Intel revealed significant operating losses in its foundry business last year. The losses marked a setback for the chipmaker's efforts to reclaim a technological advantage lost to Taiwan Semiconductor Manufacturing in recent years.
Operating Losses and Revenue Decline
According to the Inquirer, the manufacturing unit recorded operating losses of $7 billion in 2023, a notable increase from the $5.2 billion loss reported in the previous year. Despite this, the unit's revenue declined to $18.9 billion in 2023, reflecting a 31% drop from $27.49 billion in the preceding year.
Future Projections and Challenges
During a presentation for investors, Intel's Chief Executive Officer, Pat Gelsinger, projected that 2024 would mark the peak of operating losses for the company's chipmaking business. Intel anticipates reaching break-even on an operating basis by around 2027.
Reuters reported that Gelsinger attributed the challenges faced by the foundry business to past decisions, highlighting the avoidance of using extreme ultraviolet (EUV) machines from ASML. Despite the high cost of EUV machines exceeding $150 million, they are more cost-effective than earlier chip manufacturing tools.
Strategic Shifts and Future Investments
In response to previous missteps, Intel has outsourced approximately 30% of its wafer production to external contract manufacturers like TSMC. The company aims to reduce this percentage to around 20%.
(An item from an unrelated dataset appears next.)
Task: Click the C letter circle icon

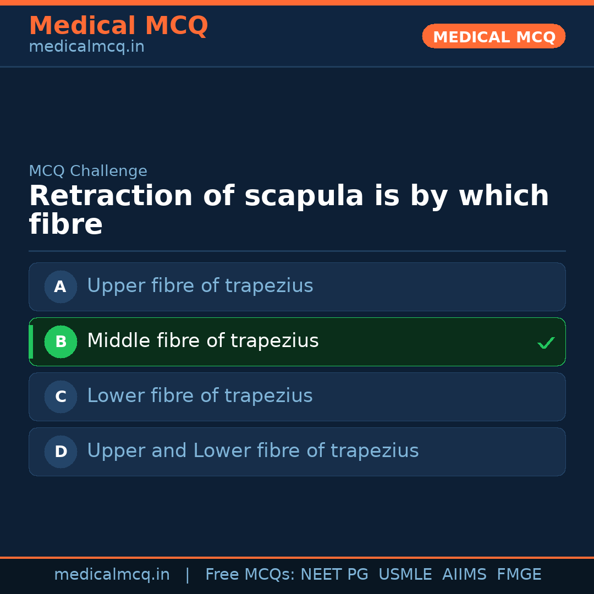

Intel's transition to EUV tools is expected to enhance production efficiency, with plans to invest $100 billion in building or expanding chip factories across four U.S. states. The company's revival strategy hinges on attracting external partners to leverage its manufacturing services.
As a pivotal move in this strategy, Intel will begin reporting the outcomes of its manufacturing operations as a separate unit. The company's aggressive investments aim to narrow the gap with industry rivals such as TSMC and Samsung Electronics Co Ltd.